## YOUR INSTRUCTIONS
Copy out exactly the lines from the start of the data to the line containing "The width and height of the screenshot is (2522, 1456).". Include both.

─── SUPPLIED ENTRIES

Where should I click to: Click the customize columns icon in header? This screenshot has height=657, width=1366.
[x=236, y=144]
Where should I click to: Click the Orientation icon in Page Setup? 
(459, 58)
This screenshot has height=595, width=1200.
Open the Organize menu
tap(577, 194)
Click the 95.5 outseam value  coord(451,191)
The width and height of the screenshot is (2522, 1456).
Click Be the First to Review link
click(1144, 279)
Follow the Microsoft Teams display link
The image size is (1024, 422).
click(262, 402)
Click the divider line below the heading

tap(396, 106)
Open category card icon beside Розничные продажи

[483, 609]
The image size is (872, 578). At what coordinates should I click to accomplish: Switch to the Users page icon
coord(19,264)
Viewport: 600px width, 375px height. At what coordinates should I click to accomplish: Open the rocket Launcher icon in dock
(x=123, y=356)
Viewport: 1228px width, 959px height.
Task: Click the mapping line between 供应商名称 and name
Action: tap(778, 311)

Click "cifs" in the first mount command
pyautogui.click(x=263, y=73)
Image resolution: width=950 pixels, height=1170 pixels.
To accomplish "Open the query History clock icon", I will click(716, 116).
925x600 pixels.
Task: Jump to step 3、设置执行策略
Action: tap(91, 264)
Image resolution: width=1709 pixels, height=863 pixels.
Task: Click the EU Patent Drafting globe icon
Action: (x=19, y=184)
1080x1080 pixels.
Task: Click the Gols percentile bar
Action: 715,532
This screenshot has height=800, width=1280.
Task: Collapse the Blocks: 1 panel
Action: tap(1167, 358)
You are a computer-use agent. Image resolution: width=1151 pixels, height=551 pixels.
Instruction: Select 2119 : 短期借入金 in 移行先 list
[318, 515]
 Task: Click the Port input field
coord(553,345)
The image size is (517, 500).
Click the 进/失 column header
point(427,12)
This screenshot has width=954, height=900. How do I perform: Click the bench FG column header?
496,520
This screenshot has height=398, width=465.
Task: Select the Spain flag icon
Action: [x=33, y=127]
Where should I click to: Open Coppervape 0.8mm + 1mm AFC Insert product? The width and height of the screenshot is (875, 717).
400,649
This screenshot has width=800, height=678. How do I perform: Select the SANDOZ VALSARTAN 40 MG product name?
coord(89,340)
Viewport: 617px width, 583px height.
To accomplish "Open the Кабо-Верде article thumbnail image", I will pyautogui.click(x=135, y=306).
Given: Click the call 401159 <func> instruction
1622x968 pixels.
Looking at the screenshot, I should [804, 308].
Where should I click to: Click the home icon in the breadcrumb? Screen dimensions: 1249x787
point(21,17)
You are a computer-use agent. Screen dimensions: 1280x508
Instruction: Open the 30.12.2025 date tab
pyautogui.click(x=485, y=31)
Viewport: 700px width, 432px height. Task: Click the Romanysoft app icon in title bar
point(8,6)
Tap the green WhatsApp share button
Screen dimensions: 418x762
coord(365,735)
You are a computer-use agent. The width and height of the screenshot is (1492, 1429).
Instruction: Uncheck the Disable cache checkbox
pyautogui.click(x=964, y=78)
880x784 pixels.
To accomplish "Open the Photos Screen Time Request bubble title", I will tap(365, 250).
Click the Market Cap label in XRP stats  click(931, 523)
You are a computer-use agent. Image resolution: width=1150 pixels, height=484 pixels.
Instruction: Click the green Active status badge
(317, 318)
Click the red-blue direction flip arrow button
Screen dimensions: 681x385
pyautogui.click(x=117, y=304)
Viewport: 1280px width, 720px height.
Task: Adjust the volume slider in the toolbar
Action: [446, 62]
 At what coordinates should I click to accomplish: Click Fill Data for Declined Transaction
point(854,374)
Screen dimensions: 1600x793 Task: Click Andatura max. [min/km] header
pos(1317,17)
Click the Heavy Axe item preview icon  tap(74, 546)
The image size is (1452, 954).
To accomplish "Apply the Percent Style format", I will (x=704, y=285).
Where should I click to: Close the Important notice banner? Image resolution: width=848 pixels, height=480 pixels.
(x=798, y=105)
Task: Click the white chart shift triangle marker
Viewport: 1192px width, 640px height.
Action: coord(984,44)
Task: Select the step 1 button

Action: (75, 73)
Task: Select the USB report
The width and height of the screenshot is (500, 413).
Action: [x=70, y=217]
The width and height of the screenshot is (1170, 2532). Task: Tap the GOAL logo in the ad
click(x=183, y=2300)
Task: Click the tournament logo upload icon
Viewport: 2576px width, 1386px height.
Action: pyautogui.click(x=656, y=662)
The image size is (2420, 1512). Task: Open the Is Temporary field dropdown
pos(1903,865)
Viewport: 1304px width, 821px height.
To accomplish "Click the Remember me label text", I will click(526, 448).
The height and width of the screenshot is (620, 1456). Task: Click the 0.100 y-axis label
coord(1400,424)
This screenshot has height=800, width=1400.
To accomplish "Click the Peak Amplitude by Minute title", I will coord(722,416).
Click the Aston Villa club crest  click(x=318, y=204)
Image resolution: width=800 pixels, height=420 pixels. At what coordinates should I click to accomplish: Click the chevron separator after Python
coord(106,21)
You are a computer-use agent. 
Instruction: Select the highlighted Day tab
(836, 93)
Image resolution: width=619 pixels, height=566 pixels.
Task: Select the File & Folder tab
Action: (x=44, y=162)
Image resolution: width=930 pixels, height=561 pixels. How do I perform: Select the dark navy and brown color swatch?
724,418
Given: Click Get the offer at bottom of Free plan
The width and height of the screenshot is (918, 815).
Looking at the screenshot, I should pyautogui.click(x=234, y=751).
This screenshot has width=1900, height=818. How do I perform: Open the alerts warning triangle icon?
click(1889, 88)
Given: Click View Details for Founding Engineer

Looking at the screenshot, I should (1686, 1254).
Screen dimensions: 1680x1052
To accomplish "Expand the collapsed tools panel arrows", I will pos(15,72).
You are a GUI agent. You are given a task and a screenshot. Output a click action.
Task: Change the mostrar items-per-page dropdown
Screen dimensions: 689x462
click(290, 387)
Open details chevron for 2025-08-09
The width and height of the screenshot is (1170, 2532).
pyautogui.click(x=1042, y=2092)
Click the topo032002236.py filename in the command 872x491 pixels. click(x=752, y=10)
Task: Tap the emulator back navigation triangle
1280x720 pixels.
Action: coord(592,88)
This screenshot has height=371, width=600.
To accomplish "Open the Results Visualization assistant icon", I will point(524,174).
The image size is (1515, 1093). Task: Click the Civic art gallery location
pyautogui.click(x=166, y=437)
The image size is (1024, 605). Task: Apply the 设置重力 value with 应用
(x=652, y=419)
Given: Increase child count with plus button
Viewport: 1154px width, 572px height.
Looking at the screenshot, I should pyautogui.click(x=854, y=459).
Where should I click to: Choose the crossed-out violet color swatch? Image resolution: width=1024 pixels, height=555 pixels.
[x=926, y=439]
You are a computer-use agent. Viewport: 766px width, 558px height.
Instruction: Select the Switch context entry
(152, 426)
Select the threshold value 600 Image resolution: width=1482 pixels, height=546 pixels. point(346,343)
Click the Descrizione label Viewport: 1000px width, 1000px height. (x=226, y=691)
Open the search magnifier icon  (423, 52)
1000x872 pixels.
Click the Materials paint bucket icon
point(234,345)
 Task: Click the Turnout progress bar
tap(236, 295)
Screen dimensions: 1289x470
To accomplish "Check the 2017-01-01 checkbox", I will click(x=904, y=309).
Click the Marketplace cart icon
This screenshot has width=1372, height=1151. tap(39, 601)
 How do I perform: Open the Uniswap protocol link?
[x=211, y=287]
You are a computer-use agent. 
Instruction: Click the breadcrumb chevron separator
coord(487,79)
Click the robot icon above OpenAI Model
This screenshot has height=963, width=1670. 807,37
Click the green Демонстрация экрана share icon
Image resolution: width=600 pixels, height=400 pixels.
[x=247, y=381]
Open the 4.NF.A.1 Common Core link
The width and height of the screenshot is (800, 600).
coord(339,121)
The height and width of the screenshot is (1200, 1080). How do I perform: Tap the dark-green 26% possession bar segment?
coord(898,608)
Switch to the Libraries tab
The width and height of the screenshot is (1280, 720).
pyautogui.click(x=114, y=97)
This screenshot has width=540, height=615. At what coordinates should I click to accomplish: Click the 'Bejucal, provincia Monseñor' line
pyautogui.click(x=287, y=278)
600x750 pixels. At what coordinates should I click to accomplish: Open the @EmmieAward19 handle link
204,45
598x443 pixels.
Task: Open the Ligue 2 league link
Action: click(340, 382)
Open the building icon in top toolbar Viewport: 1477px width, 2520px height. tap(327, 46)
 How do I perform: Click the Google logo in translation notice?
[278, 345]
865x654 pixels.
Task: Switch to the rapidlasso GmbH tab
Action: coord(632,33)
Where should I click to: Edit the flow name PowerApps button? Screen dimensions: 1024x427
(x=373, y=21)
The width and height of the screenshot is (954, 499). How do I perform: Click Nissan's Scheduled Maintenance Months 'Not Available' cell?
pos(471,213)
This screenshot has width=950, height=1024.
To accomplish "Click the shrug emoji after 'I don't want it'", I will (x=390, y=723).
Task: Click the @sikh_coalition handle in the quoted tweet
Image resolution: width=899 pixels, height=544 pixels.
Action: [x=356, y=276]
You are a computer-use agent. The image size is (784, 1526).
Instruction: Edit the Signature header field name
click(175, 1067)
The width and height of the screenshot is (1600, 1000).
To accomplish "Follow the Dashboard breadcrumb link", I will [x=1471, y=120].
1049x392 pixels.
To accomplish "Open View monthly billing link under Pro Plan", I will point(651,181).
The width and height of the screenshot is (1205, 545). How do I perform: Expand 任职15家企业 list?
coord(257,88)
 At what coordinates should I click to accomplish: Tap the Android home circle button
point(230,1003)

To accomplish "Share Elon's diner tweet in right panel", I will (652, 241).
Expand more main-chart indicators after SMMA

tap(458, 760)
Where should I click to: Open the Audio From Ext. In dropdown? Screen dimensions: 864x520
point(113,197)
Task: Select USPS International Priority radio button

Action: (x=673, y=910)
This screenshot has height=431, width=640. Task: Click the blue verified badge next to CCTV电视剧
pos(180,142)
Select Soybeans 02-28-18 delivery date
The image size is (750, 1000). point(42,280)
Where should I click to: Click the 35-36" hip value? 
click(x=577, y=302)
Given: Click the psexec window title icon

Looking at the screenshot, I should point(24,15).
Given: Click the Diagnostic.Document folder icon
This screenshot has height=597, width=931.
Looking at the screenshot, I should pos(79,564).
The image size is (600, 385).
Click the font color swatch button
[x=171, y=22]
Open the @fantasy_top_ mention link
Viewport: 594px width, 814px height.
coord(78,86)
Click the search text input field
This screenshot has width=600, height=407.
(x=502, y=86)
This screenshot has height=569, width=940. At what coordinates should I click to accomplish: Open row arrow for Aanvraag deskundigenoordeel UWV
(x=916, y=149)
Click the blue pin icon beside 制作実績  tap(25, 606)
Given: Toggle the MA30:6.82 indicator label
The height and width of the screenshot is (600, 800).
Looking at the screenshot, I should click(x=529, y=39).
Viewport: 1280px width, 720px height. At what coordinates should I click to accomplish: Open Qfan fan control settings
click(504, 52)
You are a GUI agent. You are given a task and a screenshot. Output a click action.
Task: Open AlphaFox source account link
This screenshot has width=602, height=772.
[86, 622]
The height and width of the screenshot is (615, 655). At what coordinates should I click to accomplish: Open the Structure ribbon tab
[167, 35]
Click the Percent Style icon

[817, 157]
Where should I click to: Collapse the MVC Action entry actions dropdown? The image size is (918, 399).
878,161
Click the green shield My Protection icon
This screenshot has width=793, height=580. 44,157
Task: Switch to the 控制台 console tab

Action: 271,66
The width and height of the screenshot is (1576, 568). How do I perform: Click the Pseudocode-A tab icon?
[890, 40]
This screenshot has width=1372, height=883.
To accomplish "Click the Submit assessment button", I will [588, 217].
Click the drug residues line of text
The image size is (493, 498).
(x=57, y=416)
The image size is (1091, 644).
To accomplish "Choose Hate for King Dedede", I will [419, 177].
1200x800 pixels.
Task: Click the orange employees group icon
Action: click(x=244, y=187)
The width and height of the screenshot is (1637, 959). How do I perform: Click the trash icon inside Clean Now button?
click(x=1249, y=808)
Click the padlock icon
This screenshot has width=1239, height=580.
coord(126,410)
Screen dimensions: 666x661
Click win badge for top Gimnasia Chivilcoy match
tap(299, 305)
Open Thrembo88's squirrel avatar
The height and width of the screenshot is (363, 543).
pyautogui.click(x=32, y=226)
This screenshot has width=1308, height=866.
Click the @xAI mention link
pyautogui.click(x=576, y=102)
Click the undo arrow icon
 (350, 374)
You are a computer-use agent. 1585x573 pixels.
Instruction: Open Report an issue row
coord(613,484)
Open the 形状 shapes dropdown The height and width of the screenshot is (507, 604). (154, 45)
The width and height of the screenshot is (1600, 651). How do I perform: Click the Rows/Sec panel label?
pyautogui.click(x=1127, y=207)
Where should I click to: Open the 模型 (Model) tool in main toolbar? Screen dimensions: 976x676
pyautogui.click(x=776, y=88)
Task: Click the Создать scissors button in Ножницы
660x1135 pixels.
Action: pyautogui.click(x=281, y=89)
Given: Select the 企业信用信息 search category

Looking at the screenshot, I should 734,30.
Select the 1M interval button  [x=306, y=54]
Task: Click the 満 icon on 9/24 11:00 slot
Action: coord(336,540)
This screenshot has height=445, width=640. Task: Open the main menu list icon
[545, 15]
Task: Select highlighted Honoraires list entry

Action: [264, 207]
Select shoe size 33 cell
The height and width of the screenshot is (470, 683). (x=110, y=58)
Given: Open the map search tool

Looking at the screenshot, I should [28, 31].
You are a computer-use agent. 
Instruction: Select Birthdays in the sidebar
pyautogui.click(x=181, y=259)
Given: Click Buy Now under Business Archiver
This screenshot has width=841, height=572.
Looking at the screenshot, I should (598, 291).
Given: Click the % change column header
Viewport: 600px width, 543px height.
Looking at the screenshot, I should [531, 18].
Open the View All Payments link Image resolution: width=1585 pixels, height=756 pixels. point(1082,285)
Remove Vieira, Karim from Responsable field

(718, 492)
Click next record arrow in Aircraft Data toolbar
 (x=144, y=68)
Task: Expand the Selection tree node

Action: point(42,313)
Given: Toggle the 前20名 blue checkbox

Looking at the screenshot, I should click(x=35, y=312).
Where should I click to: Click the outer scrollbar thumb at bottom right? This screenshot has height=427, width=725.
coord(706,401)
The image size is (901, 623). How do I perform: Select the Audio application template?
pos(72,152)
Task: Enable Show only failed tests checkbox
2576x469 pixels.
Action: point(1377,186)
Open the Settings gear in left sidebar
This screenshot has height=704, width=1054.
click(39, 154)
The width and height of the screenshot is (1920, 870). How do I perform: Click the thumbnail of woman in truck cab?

──────

## TASK RESULT
Where should I click to: Click the customize columns icon in header? This screenshot has height=657, width=1366.
[x=236, y=144]
Where should I click to: Click the Orientation icon in Page Setup? 
(459, 58)
This screenshot has height=595, width=1200.
Open the Organize menu
tap(577, 194)
Click the 95.5 outseam value  coord(451,191)
The width and height of the screenshot is (2522, 1456).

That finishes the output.